Given text:
⟨
# obeyed/complied with/followed



## Dew is learning

Hello,

I'm writing documentation related to electrical safety in a testing area. Context: Workers test frames. Some elements of the frame can emit radiations, that's why the testing area is enclosed with security symbols/labels on the floor. I need some help with the use of the correct verb for this sentence. I am translating from Finnish language into English, so other comments are also welcome:

"The security symbols of radiation area displayed on the floor in the testing area must be *obeyed/complied with/followed*, in such a way that the minimum distance from the frame is >1m."
Original sentence in Finnish:"Testausalueella tulee noudattaa lattiassa olevia säteilyalueen turvamerkintöjä ja kuitenkin siten että minimetäisyys raamiin on >1m."

Thank you very much!

Dew is learning​


----------



## Gavril

My suggested translation is below, but I have a few questions.

1) Just to be sure, does ">1m" mean "more than one meter", or does it mean "at least one meter"? Since this is a radiation safety notice, I imagine that this would be an important distinction.

2) A question for the Finns: how is _kuitenkin_ functioning in this sentence? Translating it as "however" doesn't seem to work, so my guess is that it means something like "additionally", and doesn't need to be translated. Does that sound right?

Pending answers to these questions, my translation would be

"In the testing area, you must comply with the radiation area safety signs displayed on the floor, so that there is always more than 1m of distance between you and the frame."
⟩
Stated exercise a:
Put the rows from the one containing "ministries [757, 190]" through the end of the rows into a numbered list, leaving out blank lines.

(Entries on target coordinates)
⟨
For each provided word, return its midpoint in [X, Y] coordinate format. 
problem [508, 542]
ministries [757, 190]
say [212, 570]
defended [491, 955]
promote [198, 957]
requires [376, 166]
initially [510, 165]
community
⟩
Stated exercise b:
Repeat the stretch of the forum thread from "Original sentence in" through "a few questions." word for word.

Solution a:
1. ministries [757, 190]
2. say [212, 570]
3. defended [491, 955]
4. promote [198, 957]
5. requires [376, 166]
6. initially [510, 165]
7. community

Solution b:
Original sentence in Finnish:"Testausalueella tulee noudattaa lattiassa olevia säteilyalueen turvamerkintöjä ja kuitenkin siten että minimetäisyys raamiin on >1m."

Thank you very much!

Dew is learning​


----------



## Gavril

My suggested translation is below, but I have a few questions.